One of the keys to eating healthy is to have something prepared ahead of time … or at least have a plan. Otherwise, when you’re hungry and in a rush, it’s too easy or tempting to grab something “quick” that usually isn’t so healthy.
I try to have a good plan at the beginning of the week of what I’m going to be eating that week … or at the very least, a rough idea. However, the last two weeks were really busy for me, and I found myself “winging it” every day.
I can get away with this for a few days by using leftovers, or I often have cooked rice or quinoa in the frig that I can use as a base for a quick meal, or sometimes I have something in my freezer.

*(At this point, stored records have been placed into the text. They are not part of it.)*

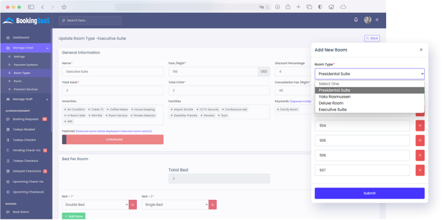The height and width of the screenshot is (220, 443).
Task: Remove Bed 2 Single Bed row
Action: (213, 205)
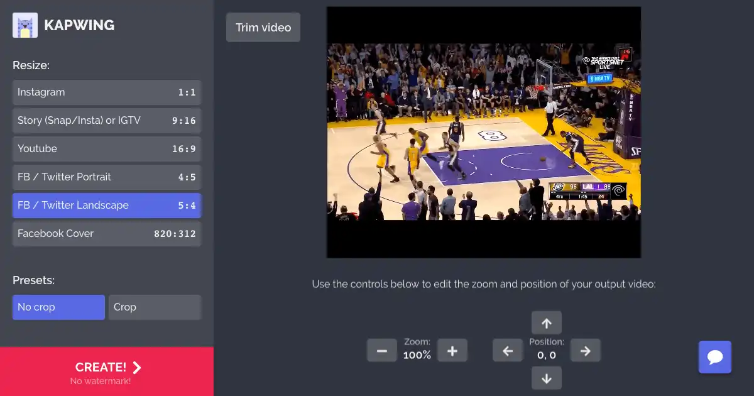Click the Kapwing logo icon
This screenshot has height=396, width=754.
[25, 25]
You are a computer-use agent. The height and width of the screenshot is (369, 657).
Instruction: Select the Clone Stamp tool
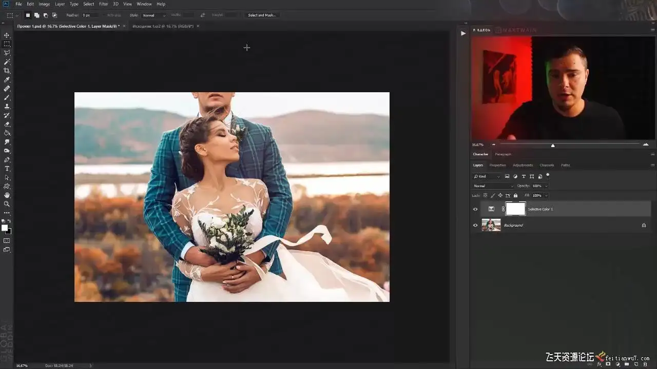pos(7,106)
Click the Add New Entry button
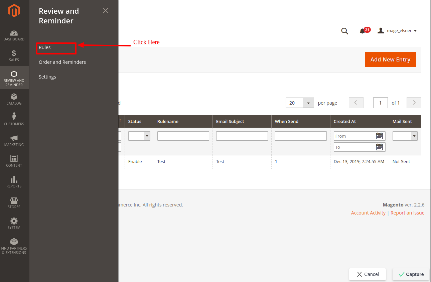Screen dimensions: 431x282 390,59
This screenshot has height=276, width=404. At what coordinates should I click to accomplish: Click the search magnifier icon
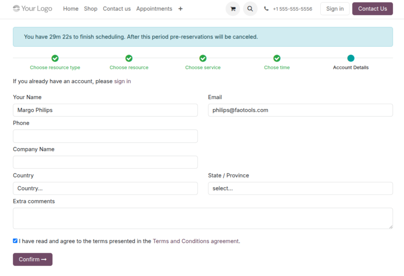pyautogui.click(x=250, y=9)
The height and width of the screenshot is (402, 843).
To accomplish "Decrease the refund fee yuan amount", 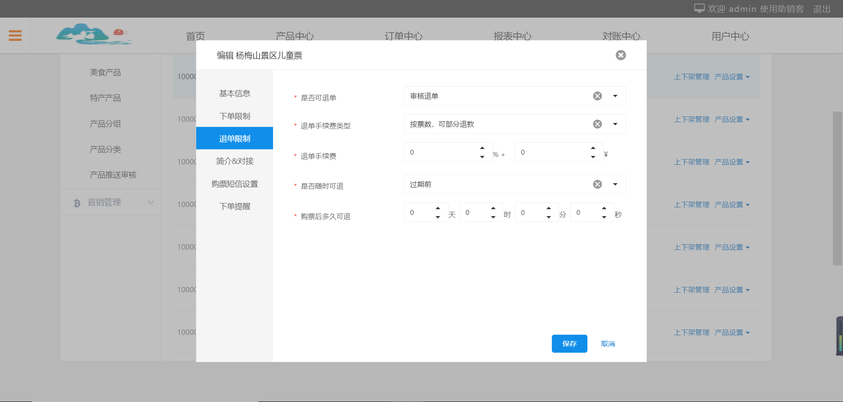I will [593, 157].
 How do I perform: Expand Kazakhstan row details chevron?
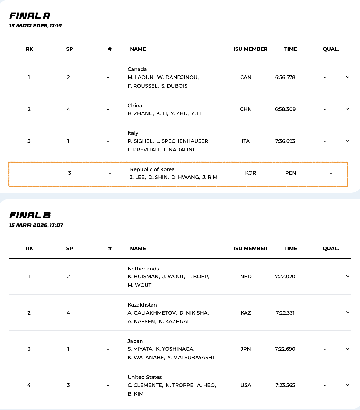coord(348,312)
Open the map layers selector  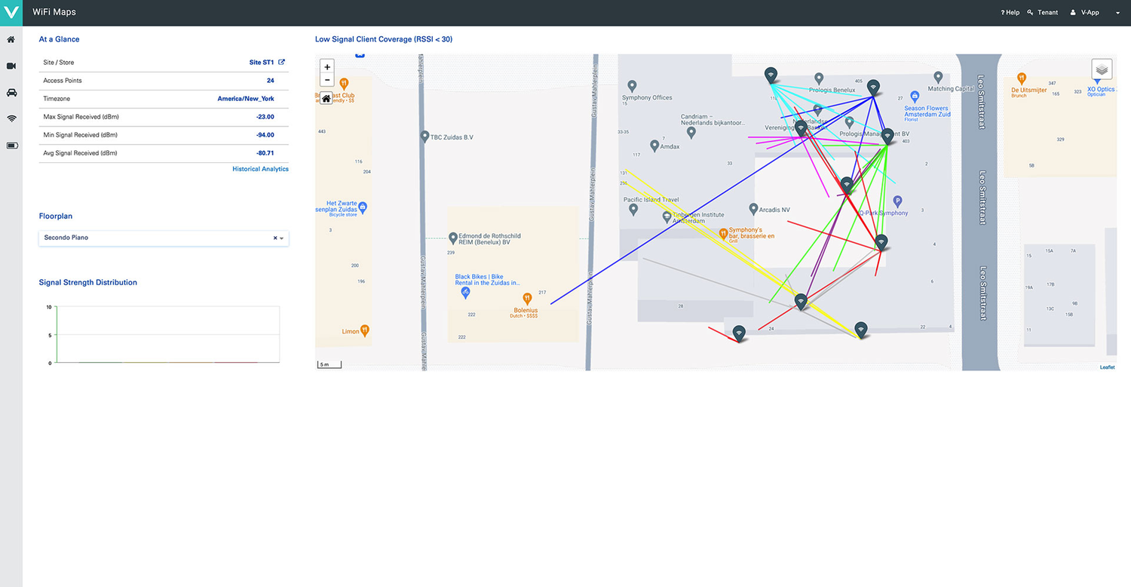coord(1102,69)
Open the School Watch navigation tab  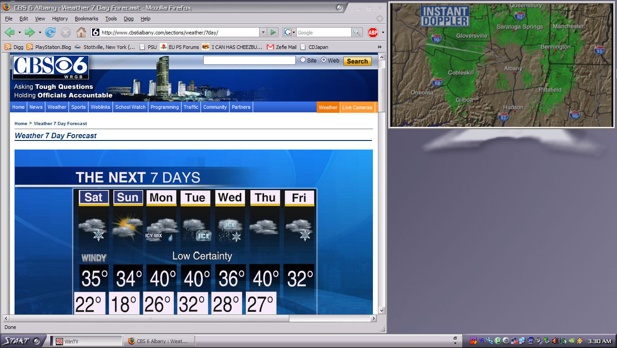point(130,107)
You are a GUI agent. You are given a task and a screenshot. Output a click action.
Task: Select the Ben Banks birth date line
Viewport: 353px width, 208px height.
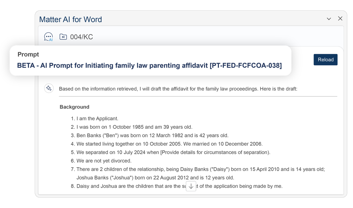[x=152, y=135]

But this week it eventually caught up with me, and on Wednesday I found myself at lunchtime with nothing to eat and very little time.
Raw green beans?
Another key to eating healthy is to have a stocked pantry (so you have all the ingredients you need when preparing a meal). And in that stocked pantry, include some emergency staples to fall back on.

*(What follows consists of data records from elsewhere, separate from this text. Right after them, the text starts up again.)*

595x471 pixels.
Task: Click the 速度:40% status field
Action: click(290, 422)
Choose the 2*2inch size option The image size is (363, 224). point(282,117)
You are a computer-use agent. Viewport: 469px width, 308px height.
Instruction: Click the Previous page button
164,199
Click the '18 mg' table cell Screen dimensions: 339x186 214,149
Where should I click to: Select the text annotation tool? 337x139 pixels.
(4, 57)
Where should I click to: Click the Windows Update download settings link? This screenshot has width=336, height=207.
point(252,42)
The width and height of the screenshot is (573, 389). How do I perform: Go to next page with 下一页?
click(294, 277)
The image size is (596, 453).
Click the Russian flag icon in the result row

Taking a peek in my pantry, I discovered I had a can of butter beans, some of my favorite olives, and an onion. My frig offered a cucumber and I grabbed some parsley from the garden. In less than 5 minutes this beautiful salad was sitting before me. And it was by far the most delicious dish I’d eaten all week!

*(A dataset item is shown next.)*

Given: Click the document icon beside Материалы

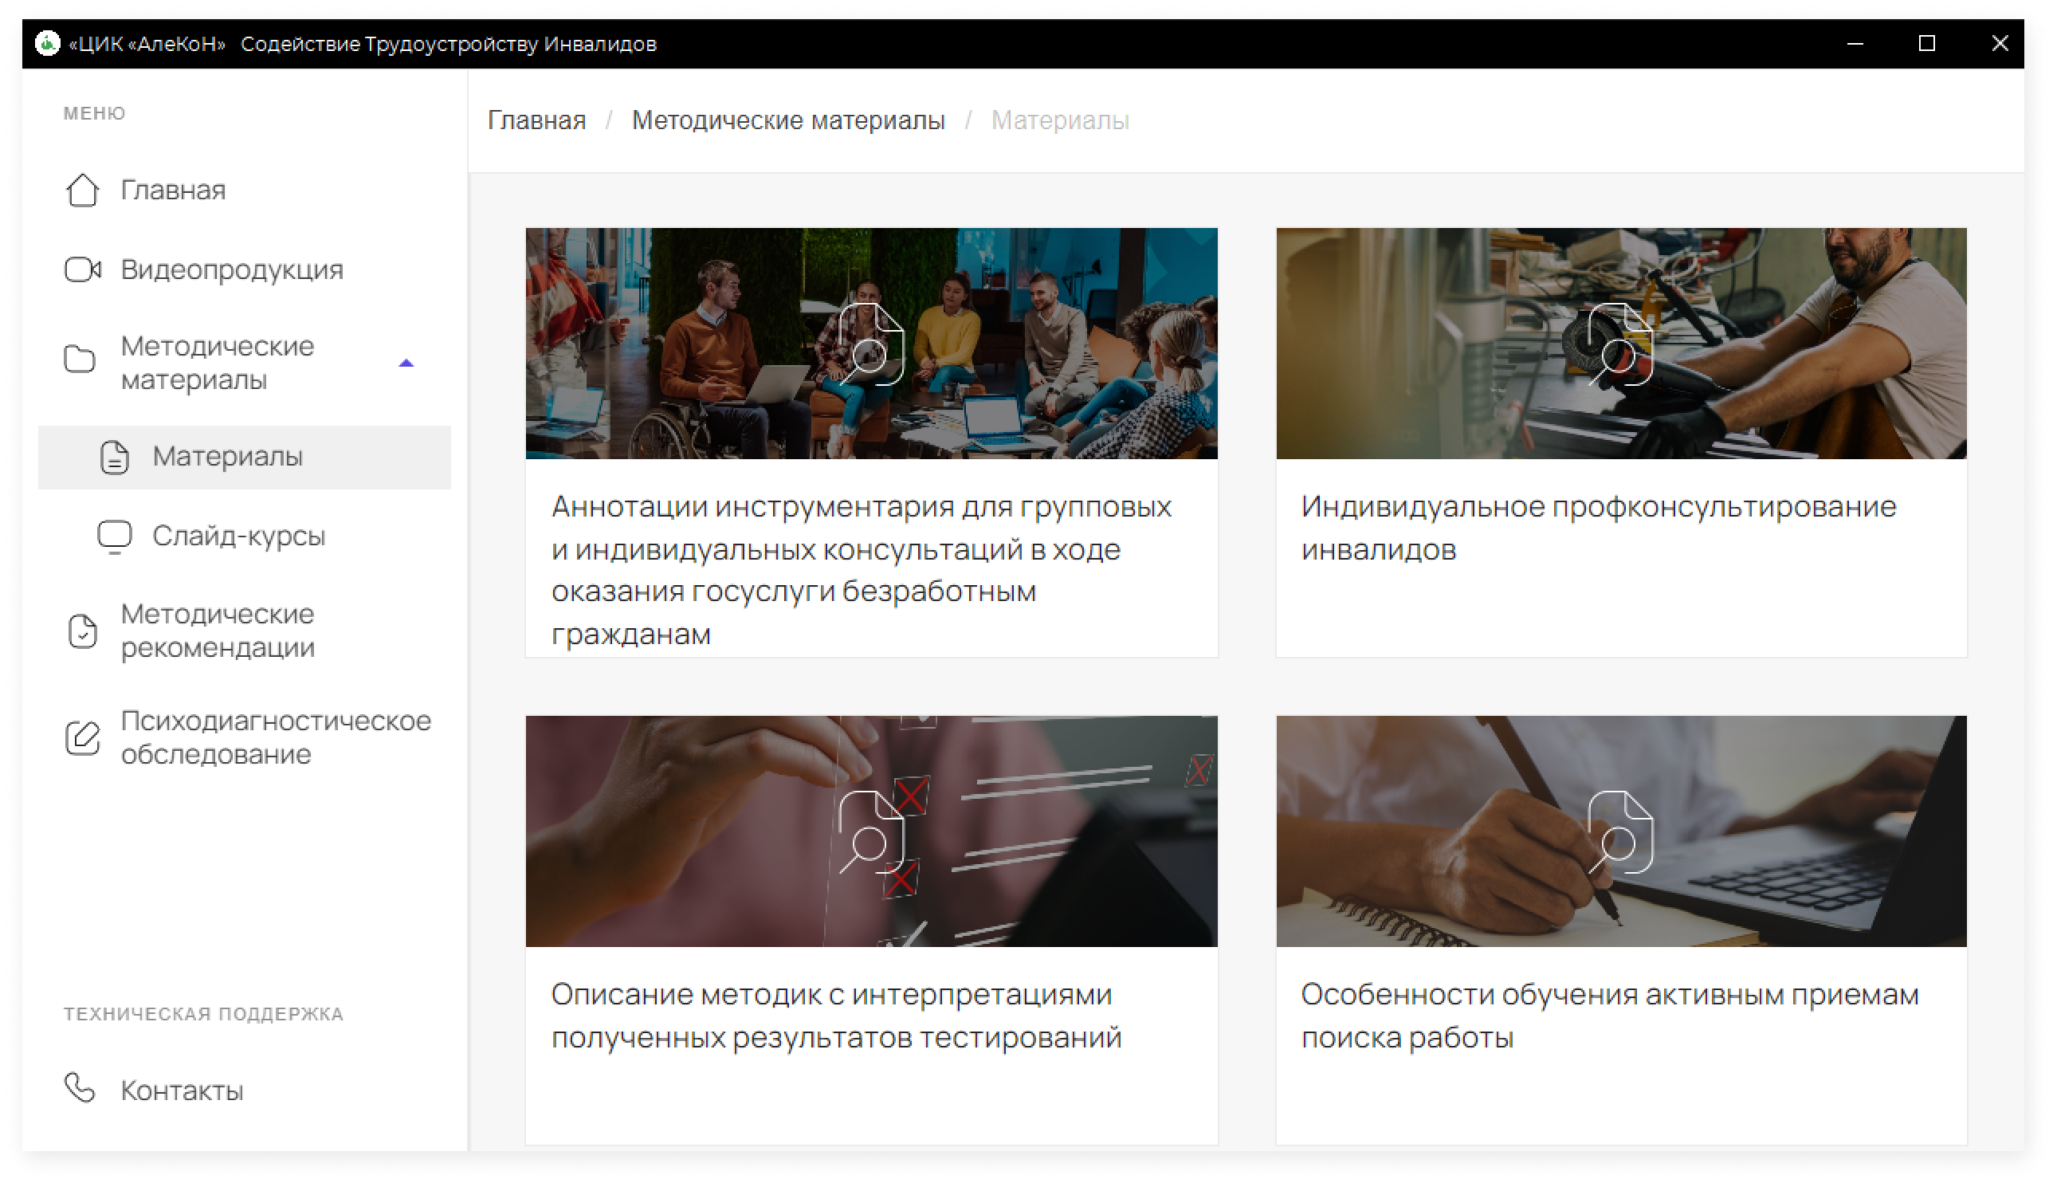Looking at the screenshot, I should tap(115, 457).
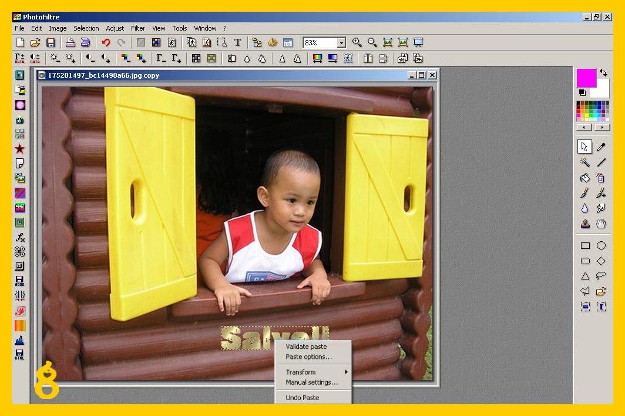The height and width of the screenshot is (416, 625).
Task: Select the Ellipse selection shape
Action: coord(601,245)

I’ve since discovered that a diced tomato makes a yummy addition to this salad.
- 3 cups (two 15-ounce cans) cooked butter beans, drained
- 2 pickling cucumbers, diced small – see note
- 1 (6-ounce?) can olives (These are my favorite.)
- 1/3 cup chopped fresh parsley
- 1/2 large red onion, cut into slivers
- 1/4 cup lemon juice
- 1 tablespoon olive oil – optional
- 2 teaspoons granulated onion
- 1/2 teaspoon dried basil
- 1/4 teaspoon dried dill – optional
- 1/4 teaspoon granulated garlic or 1 to 2 crushed garlic cloves
- 1/2 teaspoon salt – or to taste
- 1 ripe tomato, diced
- Combine all ingredients, except diced tomatoes, and mix well.
- Gently stir in tomatoes.
- Adjust seasonings to taste.
Serve chilled or at room temperature.
It took me exactly 4 minutes and 28 seconds to make half of this recipe amount for myself for lunch. With a Veggie Chopper (one of my favorite kitchen tools) you can still make a full recipe or even a double recipe in about 5 minutes. If cutting vegetables by hand, you may want to add 2 or 3 minutes to the time.